### Exercise brief
Reproduce exactly the lines below from the one containing "Task: Refresh the Recycle Bin view" through the one containing "This screenshot has height=605, width=1000.", including both, and nothing else.

### Record set
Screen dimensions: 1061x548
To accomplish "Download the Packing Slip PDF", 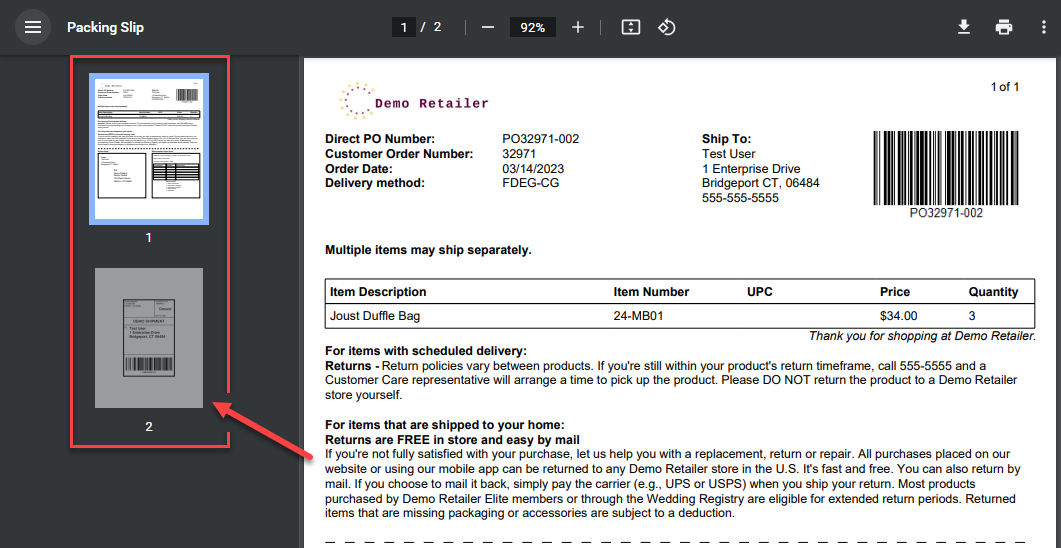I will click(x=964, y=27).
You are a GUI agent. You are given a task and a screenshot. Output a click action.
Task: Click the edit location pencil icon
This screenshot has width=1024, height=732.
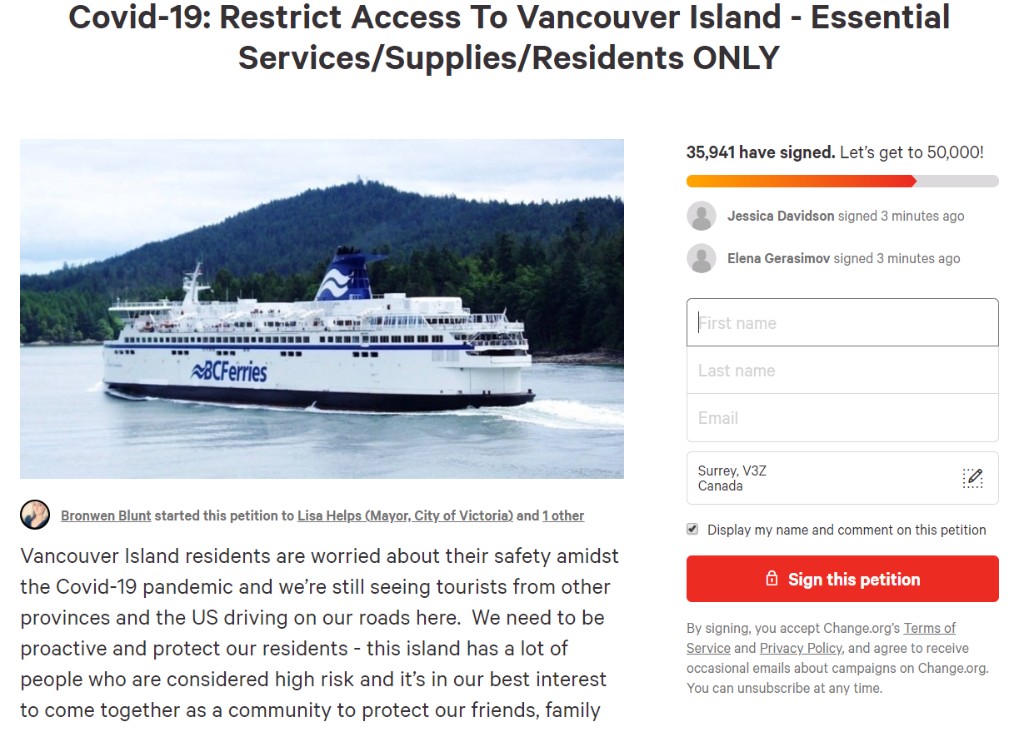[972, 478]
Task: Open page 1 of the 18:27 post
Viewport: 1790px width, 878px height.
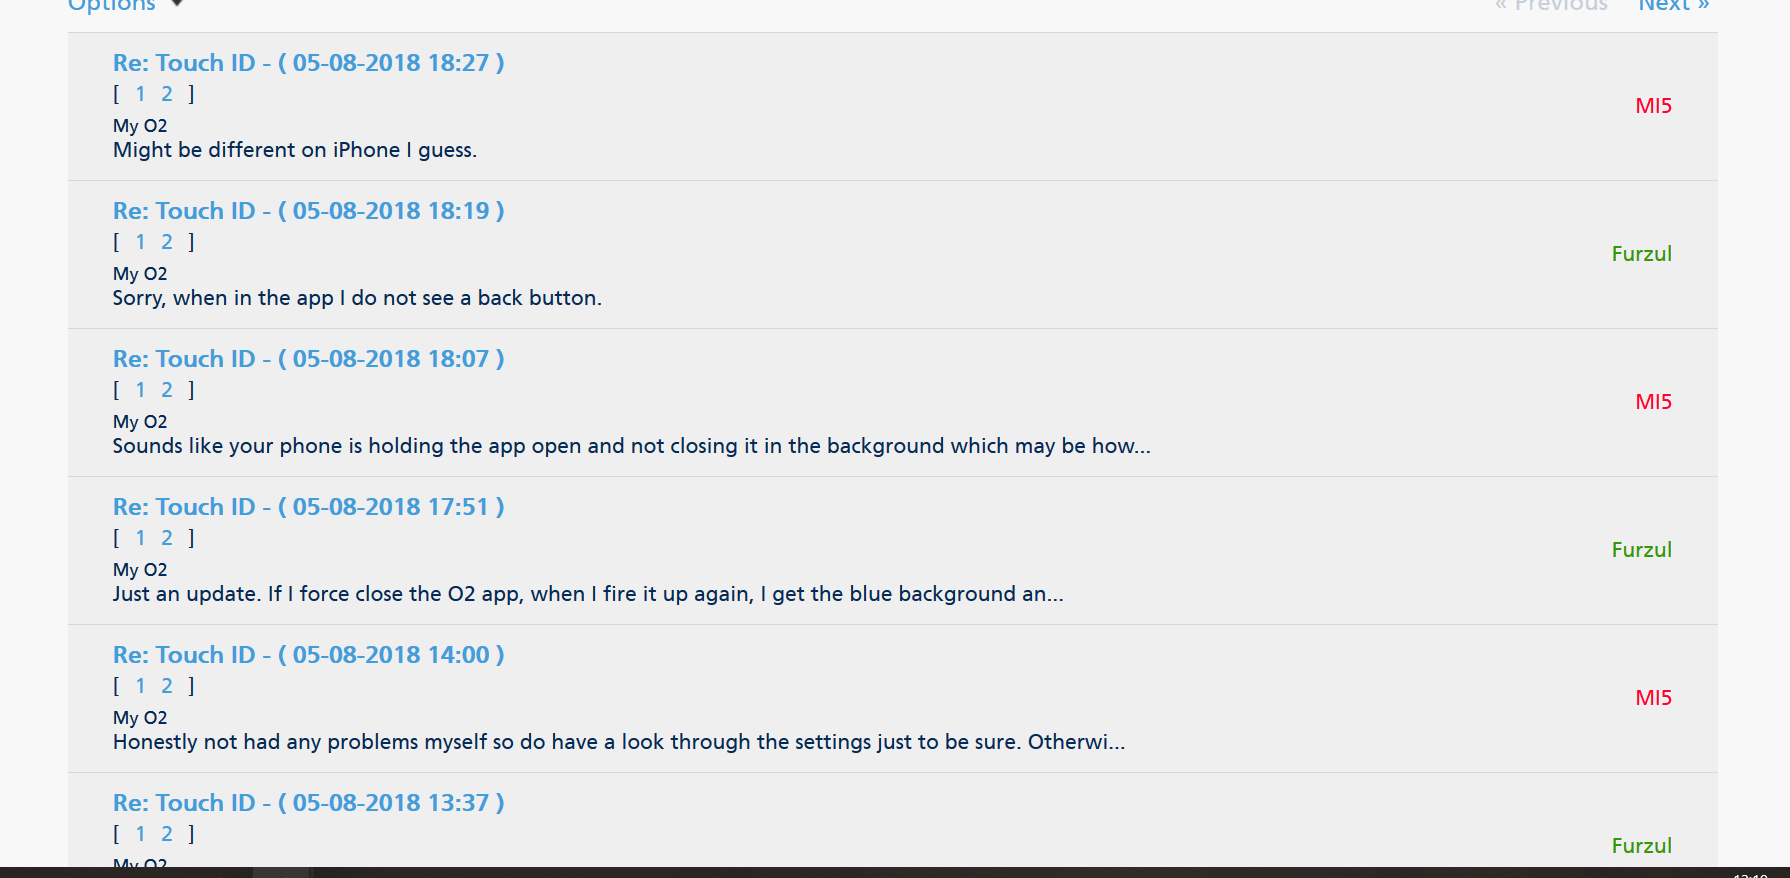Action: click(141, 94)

==

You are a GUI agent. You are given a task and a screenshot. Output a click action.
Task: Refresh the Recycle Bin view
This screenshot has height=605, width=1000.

...

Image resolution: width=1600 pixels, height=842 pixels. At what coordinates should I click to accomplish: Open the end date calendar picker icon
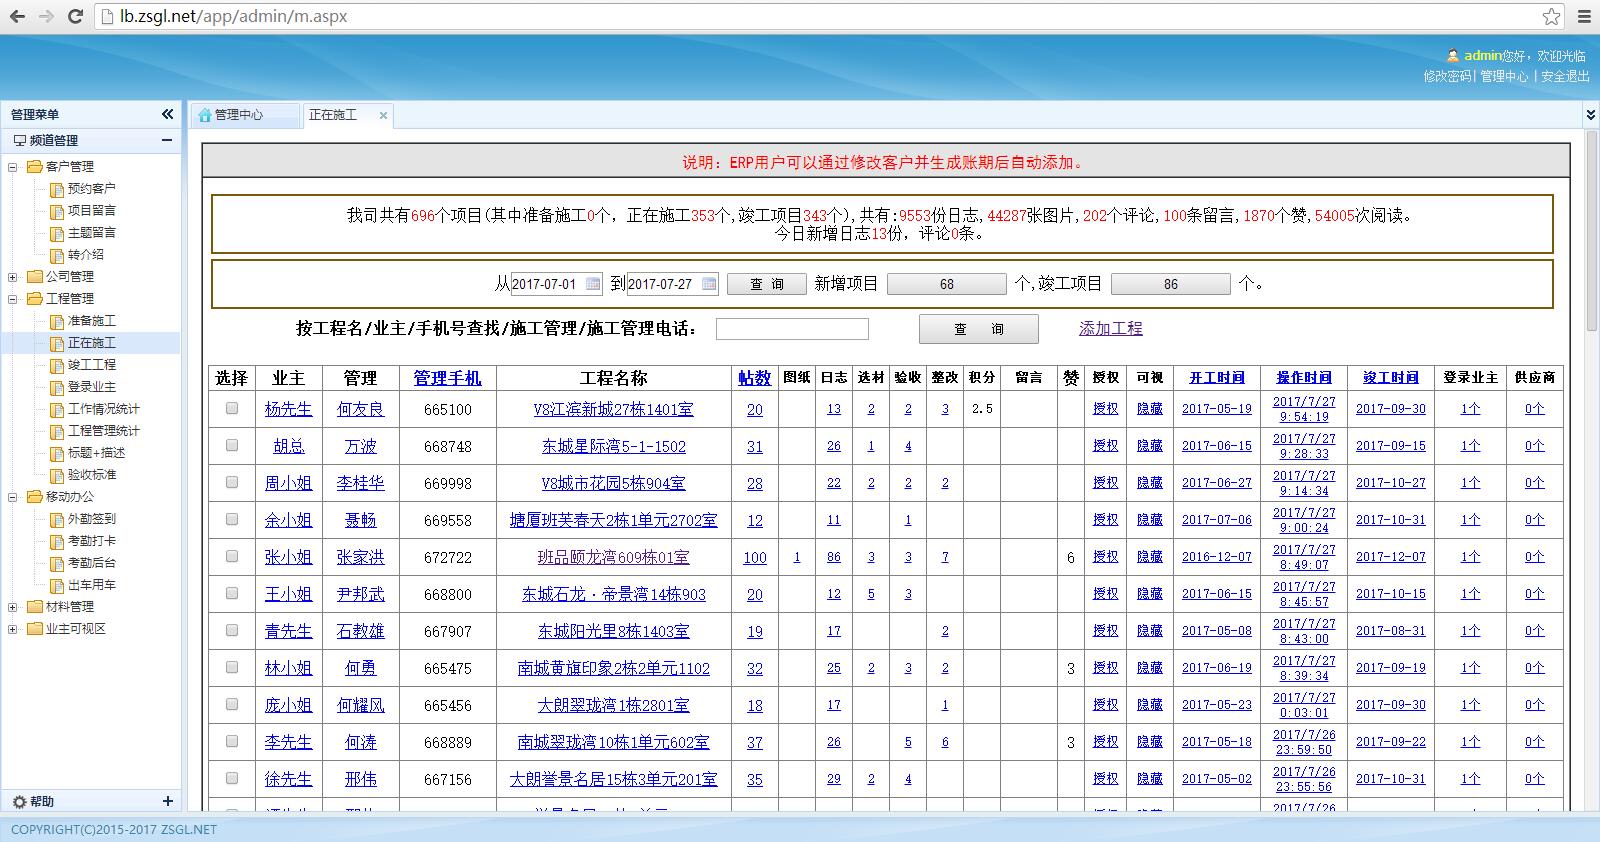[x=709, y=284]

### Answer to this exercise
Task: Refresh the Recycle Bin view
This screenshot has height=605, width=1000.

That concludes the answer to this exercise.